Date Created	2025-07-06 12:11:34
Conc Version	0.1.6
Corpus Path	/home/geoff/data/conc-test-corpora/brown.corpus
Document Count	500
Token Count	1,138,566
Word Token Count	980,144
Unique Tokens	42,930
Unique Word Tokens	42,907

Load a Conc corpus and prepare to report on it

The example assumes you’ve built a corpus previously with Conc and you’ve set the corpus_path (i.e. the corpus path created when you built your corpus).

from conc.corpus import Corpus
from conc.conc import Conc

corpus = Corpus().load(corpus_path=corpus_path)
corpus.summary()
conc = Conc(corpus=corpus) # prerequisite for running reports

Corpus Summary

Attribute	Value
Name	Garden Party Corpus
Description	A corpus of short stories from The Garden Party: and Other Stories by Katherine Mansfield. Texts downloaded from Project Gutenberg https://gutenberg.org/ and are in the public domain. The text files contain the short story without the title. https://github.com/ucdh/scraping-garden-party
Date Created	2025-07-06 12:11:27
Conc Version	0.1.6
Corpus Path	/home/geoff/data/conc-test-corpora/garden-party.corpus
Document Count	15
Token Count	74,664
Word Token Count	59,514
Unique Tokens	5,410
Unique Word Tokens	5,392

Building and loading a lightweight corpus representation (list corpus) for use as a reference corpus

A Conc corpus created using the Corpus class includes a representation of the tokenised text of each document in the corpus. Conc also supports a lightweight corpus representation, referred to as a list corpus (see the ListCorpus class), which is intended for use as a reference corpus for keyness analysis.

Building a list corpus

To build a list corpus, you need a Conc corpus. There are recipes for building a Conc corpus above.
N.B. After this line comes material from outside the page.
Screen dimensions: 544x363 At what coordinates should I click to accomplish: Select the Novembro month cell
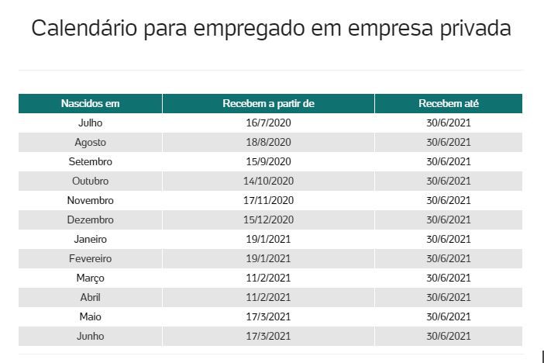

Note: It can be helpful to add standardize_word_token_punctuation_characters=True to Corpus.build_from_files or Corpus_build_from_csv when building a Conc corpus for use as a reference corpus. This will standardise the apostrophe character in frequent word tokens. The Keyness.keywords method has a parameter called handle_common_typographic_differences that is set to True by default which adjusts frequent tokens with apostrophes in the reference corpus to match the target corpus usage.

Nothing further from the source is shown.